------ Text ------

8 And not be like their fathers, A stubborn and rebellious generation, A generation that did not prepare its heart And whose spirit was not faithful to God.
Finally, Asaph provides the negative motivation. The children are to be taught this history so that they might learn from the catastrophic failures of their ancestors. The history to be recounted is not a whitewashed, sanitized history. It is a history that includes the sin. Their fathers are described in four ways: they were stubborn (stiff-necked), rebellious (defiant), they did not prepare their heart (their inner disposition was not right), and their spirit was not faithful (they were covenant-breakers). This is a blunt and honest assessment. Paradoxically, the fathers are to teach their children the story of their own failures so that the children might learn not to be like them. This requires immense humility from the fathers, but it is absolutely essential. We teach our children about the Exodus, but we also teach them about the golden calf. We teach them about the conquest, but we also teach them about the cycles of apostasy in Judges. We teach them so that they might surpass us.

------

Reproduce the whole text on the fathers' failures in full, word for word. Work only from the text given here.

------ Stored data ------

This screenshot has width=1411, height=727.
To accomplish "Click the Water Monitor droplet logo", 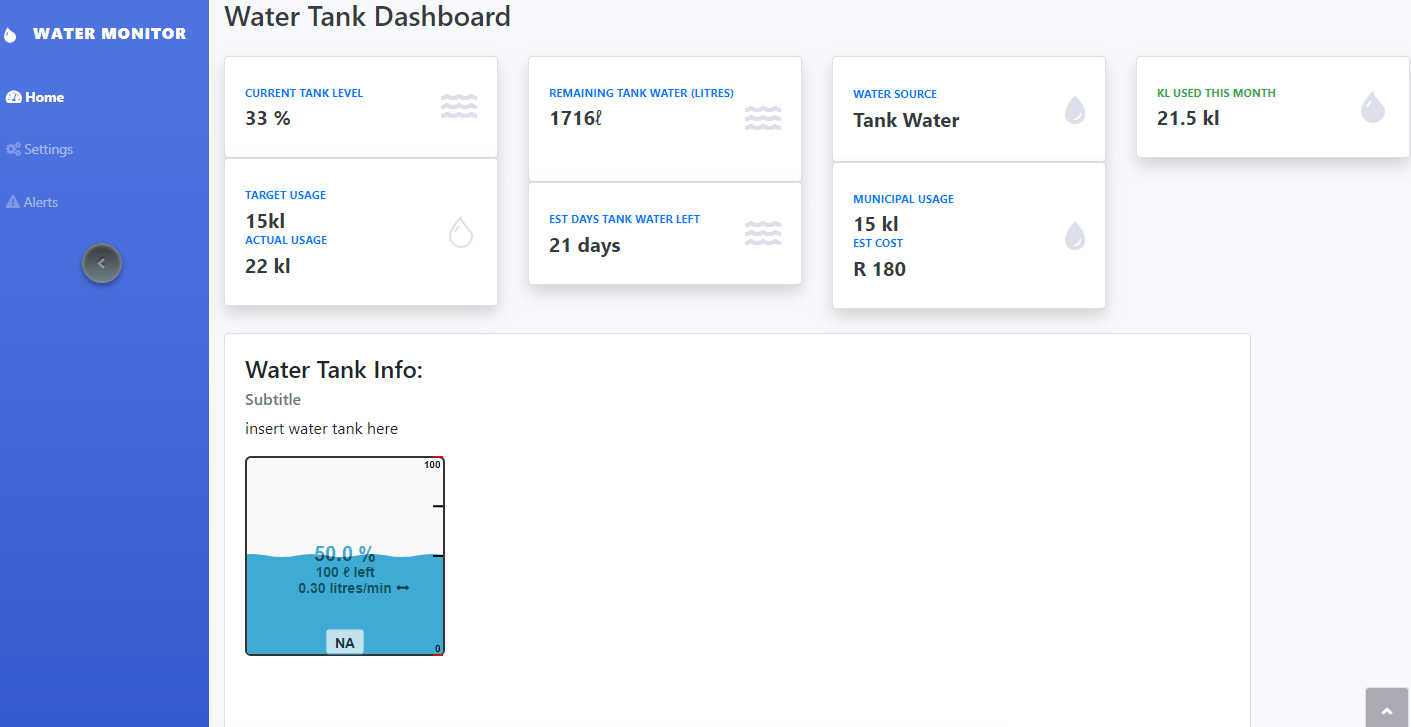I will pos(11,33).
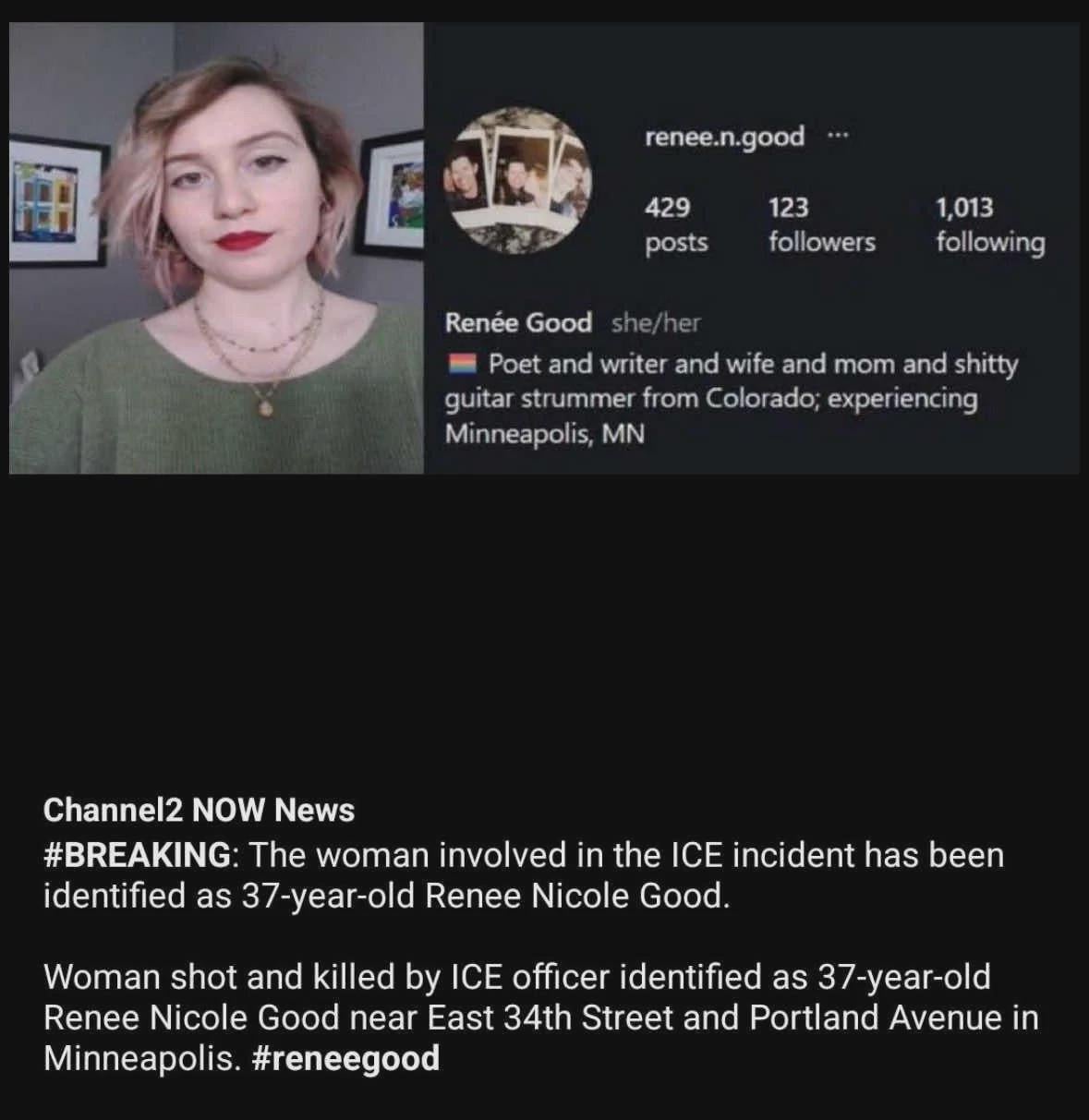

------

Completed exercise »
8 And not be like their fathers, A stubborn and rebellious generation, A generation that did not prepare its heart And whose spirit was not faithful to God.
Finally, Asaph provides the negative motivation. The children are to be taught this history so that they might learn from the catastrophic failures of their ancestors. The history to be recounted is not a whitewashed, sanitized history. It is a history that includes the sin. Their fathers are described in four ways: they were stubborn (stiff-necked), rebellious (defiant), they did not prepare their heart (their inner disposition was not right), and their spirit was not faithful (they were covenant-breakers). This is a blunt and honest assessment. Paradoxically, the fathers are to teach their children the story of their own failures so that the children might learn not to be like them. This requires immense humility from the fathers, but it is absolutely essential. We teach our children about the Exodus, but we also teach them about the golden calf. We teach them about the conquest, but we also teach them about the cycles of apostasy in Judges. We teach them so that they might surpass us.